He then added that Israel’s right to exist overlooks “the rights of people who’ve been displaced by Israeli action” dating back to 1948.
“[Israel] exists as it stands, but nobody ever asked me about the right of Palestine to exist, because it doesn’t exist,” he continued. “And so I just push back on the characterization here.”
During his remarks, El‑Sayed redirected the question, saying that if the person asking it cannot be specific, he is not inclined to answer.
“I need folks who want to ask me that question [to explain] what it is that they mean by that, and how that is consistent with any form of liberal values that we say we believe in here in the United States.”
El‑Sayed has pulled similar dodges in the past.
Earlier this year, a staff writer for The Free Press, Olivia Reingold, asked the Democrat candidate whether Israel has a right to exist as a Jewish state.
El‑Sayed replied by asking Reingold, “What do you mean by a ‘Jewish state’?”
Before she could answer, he cut her off and said, “If you can’t define the question, I’m not going to answer your question.”
El‑Sayed’s seemingly anti‑Israel rhetoric came months after the candidate campaigned at Michigan State University with left‑wing streamer Hasan Piker, who previously said “America deserved 9/11.”
After the killing of Iran’s supreme leader, a leaked recording also showed El‑Sayed telling his campaign staffers that he did not want to condemn the deceased leader because “a lot of people in Dearborn are sad.”
In that same leaked recording, El-Sayed downplayed the attempted terrorist attack of Jewish synagogue in Michigan, justifying it by saying that the attacker was filled with rightful rage.
“A week earlier, an airstrike killed his niece and nephew.
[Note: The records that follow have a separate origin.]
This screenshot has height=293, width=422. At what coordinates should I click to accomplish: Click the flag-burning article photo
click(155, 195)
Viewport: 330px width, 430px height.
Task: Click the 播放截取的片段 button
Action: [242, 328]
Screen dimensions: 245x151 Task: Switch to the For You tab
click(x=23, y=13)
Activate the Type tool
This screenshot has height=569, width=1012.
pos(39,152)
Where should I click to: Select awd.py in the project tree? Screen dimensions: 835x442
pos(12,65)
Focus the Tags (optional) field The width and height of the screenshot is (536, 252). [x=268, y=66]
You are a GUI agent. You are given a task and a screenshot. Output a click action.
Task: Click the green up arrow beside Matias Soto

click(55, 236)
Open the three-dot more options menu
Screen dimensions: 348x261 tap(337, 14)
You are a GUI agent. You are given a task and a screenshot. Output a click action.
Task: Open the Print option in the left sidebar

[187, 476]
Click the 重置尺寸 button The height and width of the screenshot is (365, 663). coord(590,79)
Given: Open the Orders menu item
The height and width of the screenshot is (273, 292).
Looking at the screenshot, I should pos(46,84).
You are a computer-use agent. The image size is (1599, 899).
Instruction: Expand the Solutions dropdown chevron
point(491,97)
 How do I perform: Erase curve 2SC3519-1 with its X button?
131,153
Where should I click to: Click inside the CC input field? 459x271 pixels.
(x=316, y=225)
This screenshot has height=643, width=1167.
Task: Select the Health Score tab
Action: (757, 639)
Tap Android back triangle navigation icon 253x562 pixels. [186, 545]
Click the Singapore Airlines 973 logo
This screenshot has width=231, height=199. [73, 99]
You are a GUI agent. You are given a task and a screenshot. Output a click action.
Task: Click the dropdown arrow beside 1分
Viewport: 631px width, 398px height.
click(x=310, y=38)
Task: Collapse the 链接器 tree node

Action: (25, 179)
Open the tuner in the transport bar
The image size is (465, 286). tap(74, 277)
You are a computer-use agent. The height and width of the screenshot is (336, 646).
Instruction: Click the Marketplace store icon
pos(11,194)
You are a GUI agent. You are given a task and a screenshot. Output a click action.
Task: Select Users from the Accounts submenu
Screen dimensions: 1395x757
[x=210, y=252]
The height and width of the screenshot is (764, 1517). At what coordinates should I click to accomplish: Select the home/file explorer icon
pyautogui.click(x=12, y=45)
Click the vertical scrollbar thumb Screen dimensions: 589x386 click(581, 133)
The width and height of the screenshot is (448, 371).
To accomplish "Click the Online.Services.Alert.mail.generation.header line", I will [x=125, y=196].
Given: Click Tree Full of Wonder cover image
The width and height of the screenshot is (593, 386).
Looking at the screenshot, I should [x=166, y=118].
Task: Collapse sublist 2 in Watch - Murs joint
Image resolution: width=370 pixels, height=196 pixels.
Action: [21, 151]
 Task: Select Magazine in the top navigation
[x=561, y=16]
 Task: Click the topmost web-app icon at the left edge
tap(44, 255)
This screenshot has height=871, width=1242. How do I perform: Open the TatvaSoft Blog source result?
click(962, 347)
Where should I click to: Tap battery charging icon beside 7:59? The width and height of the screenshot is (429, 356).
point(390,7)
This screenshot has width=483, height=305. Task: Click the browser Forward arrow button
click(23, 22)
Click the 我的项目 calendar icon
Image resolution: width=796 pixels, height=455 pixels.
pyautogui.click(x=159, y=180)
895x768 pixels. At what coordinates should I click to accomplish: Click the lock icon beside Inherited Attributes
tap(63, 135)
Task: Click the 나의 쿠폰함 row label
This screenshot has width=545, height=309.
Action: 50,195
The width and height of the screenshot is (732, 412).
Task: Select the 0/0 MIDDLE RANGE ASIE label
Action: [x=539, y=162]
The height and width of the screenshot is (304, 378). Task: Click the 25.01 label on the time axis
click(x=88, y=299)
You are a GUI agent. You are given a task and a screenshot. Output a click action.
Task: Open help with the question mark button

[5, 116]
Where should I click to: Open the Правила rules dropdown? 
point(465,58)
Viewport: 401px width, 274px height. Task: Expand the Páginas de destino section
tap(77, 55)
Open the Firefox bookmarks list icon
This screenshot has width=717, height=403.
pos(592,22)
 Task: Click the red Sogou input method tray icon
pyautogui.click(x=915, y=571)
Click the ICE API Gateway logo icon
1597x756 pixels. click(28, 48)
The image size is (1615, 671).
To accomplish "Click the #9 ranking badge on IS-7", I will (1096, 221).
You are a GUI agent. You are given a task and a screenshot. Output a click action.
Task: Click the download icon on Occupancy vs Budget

Imagine if that had never happened. Imagine there was no war in Iran. Imagine if there were no airstrikes in Lebanon. Imagine if his family had never died,” El-Sayed said after Lebanese-born Ayman Mohamad Ghazali, who became a naturalized U.S. citizen in 2016, drove his car into Temple Israel synagogue on March 12. “We can and must condemn the attack on Temple Israel, and we can and must condemn the violence 6,000 miles away.”
Polls show El-Sayed currently leads his Democrat rivals for the Senate nomination, with his support growing. Michigan holds its primary August 4, with the winner likely facing Republican Mike Rogers.